» **DATA SUPPLIED**

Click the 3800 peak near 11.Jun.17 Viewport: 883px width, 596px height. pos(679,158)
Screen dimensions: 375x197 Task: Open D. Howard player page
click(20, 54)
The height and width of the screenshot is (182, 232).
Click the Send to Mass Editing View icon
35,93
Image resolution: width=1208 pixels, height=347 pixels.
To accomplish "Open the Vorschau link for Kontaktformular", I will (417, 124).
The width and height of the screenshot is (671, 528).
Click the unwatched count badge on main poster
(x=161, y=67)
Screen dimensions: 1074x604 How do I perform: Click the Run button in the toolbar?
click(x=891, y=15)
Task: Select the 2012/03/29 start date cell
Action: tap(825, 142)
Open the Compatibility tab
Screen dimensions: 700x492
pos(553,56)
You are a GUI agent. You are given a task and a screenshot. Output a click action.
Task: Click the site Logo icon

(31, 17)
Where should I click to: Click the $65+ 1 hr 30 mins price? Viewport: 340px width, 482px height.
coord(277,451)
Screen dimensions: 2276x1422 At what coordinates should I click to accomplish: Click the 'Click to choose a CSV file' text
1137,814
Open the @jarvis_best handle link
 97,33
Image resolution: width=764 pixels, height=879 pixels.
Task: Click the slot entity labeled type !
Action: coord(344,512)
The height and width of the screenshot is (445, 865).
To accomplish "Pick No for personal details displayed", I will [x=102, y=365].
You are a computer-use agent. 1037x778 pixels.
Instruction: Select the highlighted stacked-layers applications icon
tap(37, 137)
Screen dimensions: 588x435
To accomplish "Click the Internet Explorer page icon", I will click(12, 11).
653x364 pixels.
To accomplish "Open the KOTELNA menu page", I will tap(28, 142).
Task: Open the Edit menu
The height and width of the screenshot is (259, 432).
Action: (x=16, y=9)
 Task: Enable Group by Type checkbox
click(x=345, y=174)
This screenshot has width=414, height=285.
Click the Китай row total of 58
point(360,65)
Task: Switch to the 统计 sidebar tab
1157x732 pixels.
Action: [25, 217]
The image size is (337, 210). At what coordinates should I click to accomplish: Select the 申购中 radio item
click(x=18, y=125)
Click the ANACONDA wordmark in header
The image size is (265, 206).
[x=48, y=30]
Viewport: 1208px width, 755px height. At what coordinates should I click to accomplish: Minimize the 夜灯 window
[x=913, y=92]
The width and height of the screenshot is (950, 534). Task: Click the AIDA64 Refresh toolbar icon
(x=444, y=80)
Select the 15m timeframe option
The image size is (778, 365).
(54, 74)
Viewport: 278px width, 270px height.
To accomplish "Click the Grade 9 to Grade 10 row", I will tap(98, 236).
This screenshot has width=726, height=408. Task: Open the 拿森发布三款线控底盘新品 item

» **WHAT IS BEING ASKED**
Pull out every line of the records above that contains the word "agent".

» **RESPONSE TO THIS TASK**
You are a GUI agent. You are given a task and a screenshot. Output a click action.
You are a computer-use agent. 1037x778 pixels.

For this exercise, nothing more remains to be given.